Disadvantages of ceramic crowns
When it comes to durability and life-span, there is no any other type of dental crowning material that can be compared to all-metal crowns. (3) In some cases where durability and longevity are vital, ceramic crowns might not be a good choice. The reason why I said this is because, ceramic crowns are more likely to fracture or break when they are not taking proper care of.
How to get a ceramic crown
A ceramic crown can be placed on a tooth just like a traditional crown. It will take two visits to the dentist in order to install a ceramic crown. On your first visit to the dentist office, the dentist will have to check your tooth where the crown will be placed. He will need to remove the decayed portion of your tooth if you had a tooth decay.

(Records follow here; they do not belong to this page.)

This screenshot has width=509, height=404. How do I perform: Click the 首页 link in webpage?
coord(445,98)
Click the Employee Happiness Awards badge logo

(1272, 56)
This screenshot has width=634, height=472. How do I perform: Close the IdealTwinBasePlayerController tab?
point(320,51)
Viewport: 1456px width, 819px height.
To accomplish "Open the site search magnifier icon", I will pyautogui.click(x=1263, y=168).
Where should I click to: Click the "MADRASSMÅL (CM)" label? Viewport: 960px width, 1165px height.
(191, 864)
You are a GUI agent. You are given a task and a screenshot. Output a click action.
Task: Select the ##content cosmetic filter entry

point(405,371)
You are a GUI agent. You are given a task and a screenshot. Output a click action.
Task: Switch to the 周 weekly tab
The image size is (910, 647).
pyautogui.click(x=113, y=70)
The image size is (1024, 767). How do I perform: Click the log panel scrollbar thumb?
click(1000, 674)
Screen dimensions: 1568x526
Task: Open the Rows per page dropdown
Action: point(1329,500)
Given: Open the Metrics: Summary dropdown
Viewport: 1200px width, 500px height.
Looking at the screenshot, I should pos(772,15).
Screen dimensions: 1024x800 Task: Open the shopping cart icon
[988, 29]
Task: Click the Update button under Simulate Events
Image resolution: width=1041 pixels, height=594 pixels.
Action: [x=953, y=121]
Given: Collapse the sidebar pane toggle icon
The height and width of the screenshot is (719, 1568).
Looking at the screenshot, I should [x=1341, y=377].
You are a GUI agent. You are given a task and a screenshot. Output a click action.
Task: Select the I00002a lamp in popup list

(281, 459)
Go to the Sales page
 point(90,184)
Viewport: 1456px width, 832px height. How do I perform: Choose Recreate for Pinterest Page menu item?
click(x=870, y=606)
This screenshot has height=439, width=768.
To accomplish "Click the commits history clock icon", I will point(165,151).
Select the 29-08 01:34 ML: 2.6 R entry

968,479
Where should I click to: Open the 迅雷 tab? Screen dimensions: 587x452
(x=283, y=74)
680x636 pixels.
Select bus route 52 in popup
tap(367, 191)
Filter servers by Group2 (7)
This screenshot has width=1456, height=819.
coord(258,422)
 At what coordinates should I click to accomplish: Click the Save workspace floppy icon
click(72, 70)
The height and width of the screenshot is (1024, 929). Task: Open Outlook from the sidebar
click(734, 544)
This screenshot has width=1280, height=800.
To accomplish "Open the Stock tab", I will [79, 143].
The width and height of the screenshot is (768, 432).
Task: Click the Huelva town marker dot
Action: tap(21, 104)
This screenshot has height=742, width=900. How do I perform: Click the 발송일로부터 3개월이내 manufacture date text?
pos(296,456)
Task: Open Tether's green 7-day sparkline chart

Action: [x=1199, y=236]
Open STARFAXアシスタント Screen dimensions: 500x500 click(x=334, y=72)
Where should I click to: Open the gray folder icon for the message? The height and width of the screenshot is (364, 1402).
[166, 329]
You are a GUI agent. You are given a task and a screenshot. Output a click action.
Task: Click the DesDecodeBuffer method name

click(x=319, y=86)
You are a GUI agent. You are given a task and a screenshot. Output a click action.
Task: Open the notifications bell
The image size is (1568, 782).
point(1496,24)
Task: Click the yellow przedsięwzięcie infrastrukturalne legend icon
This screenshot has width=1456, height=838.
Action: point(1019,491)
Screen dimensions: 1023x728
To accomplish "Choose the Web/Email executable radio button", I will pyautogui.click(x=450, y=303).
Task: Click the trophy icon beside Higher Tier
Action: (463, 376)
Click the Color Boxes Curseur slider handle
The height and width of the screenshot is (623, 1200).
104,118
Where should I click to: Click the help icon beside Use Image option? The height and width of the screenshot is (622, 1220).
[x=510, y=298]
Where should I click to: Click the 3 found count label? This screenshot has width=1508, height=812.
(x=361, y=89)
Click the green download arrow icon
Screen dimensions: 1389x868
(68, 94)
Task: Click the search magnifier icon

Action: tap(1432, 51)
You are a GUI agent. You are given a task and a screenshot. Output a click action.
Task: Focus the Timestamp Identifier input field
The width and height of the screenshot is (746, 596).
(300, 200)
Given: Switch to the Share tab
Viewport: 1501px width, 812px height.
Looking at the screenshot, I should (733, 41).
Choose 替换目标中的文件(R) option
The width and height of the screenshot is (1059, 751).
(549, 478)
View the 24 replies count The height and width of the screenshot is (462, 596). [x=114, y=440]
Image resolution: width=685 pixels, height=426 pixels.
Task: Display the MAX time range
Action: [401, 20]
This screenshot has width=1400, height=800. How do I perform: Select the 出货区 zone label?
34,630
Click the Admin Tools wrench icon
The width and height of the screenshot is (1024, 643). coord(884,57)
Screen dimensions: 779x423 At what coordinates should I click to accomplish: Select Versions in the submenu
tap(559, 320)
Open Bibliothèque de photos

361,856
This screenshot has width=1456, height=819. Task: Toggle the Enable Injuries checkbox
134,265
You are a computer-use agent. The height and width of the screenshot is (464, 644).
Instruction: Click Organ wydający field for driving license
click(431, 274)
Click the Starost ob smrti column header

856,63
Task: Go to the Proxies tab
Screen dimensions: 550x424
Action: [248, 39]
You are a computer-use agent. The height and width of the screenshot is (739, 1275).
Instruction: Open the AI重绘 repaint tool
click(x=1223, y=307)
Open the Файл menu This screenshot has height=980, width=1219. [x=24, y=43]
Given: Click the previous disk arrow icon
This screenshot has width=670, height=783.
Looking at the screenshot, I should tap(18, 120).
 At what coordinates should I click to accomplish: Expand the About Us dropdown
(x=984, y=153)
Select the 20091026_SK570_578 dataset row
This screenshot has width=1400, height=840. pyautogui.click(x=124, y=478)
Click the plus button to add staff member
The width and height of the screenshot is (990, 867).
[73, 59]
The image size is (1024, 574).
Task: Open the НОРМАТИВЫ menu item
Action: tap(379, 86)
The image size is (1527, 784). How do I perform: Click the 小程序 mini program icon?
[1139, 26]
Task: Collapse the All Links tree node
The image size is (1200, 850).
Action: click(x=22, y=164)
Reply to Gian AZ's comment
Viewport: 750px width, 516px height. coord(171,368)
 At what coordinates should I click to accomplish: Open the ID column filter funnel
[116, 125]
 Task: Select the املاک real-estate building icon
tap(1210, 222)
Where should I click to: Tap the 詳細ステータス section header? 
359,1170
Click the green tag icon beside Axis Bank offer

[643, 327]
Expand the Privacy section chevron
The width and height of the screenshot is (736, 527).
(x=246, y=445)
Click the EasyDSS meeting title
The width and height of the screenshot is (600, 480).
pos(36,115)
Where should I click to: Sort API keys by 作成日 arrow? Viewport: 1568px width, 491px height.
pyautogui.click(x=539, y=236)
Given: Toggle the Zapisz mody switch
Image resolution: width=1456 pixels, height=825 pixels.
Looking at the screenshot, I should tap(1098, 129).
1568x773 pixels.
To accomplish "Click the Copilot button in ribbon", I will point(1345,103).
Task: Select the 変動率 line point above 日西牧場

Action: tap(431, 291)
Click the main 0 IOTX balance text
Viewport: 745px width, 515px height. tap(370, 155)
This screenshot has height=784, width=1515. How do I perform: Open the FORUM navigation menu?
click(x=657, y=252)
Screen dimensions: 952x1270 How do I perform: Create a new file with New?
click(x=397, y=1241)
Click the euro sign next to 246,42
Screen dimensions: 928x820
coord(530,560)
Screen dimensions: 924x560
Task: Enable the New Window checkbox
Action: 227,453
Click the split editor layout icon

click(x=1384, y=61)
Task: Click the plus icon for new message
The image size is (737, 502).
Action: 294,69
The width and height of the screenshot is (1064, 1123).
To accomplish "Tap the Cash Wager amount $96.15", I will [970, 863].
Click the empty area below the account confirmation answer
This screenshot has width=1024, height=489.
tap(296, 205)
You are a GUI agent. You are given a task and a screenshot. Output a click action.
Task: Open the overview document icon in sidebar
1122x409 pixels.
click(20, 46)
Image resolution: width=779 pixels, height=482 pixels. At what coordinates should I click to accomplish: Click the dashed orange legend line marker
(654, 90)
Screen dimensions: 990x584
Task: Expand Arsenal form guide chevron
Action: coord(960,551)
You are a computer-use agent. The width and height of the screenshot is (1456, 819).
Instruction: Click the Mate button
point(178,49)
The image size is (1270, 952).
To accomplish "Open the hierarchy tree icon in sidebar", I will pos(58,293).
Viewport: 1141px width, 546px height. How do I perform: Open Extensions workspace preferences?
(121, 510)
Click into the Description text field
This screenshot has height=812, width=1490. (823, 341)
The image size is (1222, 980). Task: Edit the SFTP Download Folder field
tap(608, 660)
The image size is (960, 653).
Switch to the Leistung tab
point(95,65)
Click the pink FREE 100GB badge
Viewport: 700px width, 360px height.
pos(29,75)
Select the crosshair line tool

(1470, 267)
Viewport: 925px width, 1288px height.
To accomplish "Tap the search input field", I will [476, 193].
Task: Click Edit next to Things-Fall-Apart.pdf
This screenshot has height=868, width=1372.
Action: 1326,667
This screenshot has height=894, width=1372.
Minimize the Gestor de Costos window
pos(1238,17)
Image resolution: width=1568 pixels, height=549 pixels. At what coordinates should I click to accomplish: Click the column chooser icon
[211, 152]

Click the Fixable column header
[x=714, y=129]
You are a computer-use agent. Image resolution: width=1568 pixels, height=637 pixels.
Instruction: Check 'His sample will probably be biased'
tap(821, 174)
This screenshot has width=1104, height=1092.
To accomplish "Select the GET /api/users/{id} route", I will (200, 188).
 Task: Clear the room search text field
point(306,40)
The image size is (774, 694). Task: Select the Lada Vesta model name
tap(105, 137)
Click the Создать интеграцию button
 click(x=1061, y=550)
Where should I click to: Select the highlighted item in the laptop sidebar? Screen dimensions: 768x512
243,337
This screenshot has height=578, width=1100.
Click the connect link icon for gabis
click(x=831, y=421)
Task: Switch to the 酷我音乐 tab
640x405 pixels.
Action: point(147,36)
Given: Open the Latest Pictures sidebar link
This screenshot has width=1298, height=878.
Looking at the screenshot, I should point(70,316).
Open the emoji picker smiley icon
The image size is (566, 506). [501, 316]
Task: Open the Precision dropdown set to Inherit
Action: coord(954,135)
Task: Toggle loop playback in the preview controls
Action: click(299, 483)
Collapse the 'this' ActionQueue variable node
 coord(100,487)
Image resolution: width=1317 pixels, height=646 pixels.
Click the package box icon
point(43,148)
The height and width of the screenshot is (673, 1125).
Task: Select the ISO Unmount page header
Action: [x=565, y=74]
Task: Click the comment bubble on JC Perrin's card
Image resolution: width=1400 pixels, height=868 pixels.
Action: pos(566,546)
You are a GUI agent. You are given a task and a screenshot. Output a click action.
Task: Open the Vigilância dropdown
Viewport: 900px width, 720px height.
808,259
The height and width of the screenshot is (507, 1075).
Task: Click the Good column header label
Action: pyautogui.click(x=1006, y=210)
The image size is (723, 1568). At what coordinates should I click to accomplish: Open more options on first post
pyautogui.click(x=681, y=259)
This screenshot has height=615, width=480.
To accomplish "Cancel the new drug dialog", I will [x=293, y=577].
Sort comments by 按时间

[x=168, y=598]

The next step is to shapen your tooth enamel to make a room where the new crown will be placed on. After reshaping, the dentist takes impression of the tooth. Dental impression involves the use of paste or putty material to obtain the actual measurement of your tooth. The impression will be used to fabricate your crown later on. After the impression has been taken, the dentist will have to place a temporal crown on your tooth.
On your second visit, the dentist will perform the final placement. The dentist will remove the temporal crown and check the fit of the newly fabricated ceramic crown. He might still need to do some last-minute adjustment before the dental crown will be bonded over your tooth. You can learn more about the crowning procedure on my previous post – complete dental crowning procedure.
How to care for ceramic crowns
Proper maintainance of a dental crown is very important if you want the crowns to last long. However, ceramic crowns are not meant to last forever, but your dentist will tell you how long the crown is meant to last. If you are able to keep to the maintenance guide that is being recommended by your dentist, you can keep your crown safe and strong.
To care for ceramic crowns, you should try to avoid those things that can damage the crowns. Make proper use of your teeth and also practice good oral hygiene. Brush and floss carefully and regularly, most especially around the base of the crown to prevent plaque and bacteria buildup.
Do ceramic crowns have any health risk?
Well, my answer to that question is no. There hasn’t been any case of health problem that is proven to be associated with the use of ceramic crown. Although, it’s possible that some patients might be allergic to ceramic crown, but it’s very rare. Since ceramic crowns are prone to crack if misused, you should be watchful. Harmful bacteria can penetrate inside the crown through cracks and create serious dental problems.